• [ROWS]
┏━━
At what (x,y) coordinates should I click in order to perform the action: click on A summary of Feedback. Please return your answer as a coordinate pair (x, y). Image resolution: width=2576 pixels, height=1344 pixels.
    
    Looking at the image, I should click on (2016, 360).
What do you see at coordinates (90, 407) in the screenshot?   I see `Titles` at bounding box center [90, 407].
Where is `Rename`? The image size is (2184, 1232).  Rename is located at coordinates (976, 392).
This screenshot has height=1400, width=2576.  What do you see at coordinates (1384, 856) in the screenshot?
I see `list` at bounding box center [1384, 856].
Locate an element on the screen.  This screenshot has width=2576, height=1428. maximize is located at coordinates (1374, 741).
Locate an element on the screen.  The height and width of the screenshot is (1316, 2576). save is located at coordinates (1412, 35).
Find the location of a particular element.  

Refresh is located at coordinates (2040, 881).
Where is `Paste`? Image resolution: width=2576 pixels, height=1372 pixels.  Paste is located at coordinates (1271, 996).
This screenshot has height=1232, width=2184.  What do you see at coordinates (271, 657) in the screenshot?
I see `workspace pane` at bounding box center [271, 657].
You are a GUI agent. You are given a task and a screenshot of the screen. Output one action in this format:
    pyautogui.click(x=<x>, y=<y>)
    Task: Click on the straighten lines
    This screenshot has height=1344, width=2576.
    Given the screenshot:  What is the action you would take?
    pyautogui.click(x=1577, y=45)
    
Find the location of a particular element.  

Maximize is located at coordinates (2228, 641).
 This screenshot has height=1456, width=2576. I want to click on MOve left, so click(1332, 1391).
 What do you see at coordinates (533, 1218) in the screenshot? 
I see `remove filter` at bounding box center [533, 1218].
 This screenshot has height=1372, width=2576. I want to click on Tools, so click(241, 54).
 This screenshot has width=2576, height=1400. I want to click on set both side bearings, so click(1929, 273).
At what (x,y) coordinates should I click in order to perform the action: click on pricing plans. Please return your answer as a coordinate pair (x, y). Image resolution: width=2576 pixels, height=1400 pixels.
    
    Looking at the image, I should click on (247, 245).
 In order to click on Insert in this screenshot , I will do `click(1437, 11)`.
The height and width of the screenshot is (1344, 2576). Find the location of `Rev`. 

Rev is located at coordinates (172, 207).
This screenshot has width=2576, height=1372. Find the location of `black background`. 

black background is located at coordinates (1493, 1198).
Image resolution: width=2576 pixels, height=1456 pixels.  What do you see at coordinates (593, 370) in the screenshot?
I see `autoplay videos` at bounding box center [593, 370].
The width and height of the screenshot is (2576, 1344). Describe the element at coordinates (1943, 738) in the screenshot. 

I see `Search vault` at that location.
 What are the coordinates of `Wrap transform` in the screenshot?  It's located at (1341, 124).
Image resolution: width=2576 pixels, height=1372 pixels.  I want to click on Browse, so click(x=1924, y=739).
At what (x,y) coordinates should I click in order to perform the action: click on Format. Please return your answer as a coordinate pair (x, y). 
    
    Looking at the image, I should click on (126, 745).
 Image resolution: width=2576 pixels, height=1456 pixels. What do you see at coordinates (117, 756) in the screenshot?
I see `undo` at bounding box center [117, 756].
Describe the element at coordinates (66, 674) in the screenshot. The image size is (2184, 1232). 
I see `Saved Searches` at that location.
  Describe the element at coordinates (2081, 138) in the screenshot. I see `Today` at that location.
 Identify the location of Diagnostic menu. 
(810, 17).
┗━━
Give everything in the rows above, from the line containing "This screenshot has height=1232, width=2184." down to the line containing "pyautogui.click(x=1577, y=45)", as a numbered list, and leave out any blank lines.

1. This screenshot has height=1232, width=2184.  What do you see at coordinates (271, 657) in the screenshot?
2. I see `workspace pane` at bounding box center [271, 657].
3. You are a GUI agent. You are given a task and a screenshot of the screen. Output one action in this format:
4.     pyautogui.click(x=<x>, y=<y>)
5.     Task: Click on the straighten lines
6.     This screenshot has height=1344, width=2576.
7.     Given the screenshot:  What is the action you would take?
8.     pyautogui.click(x=1577, y=45)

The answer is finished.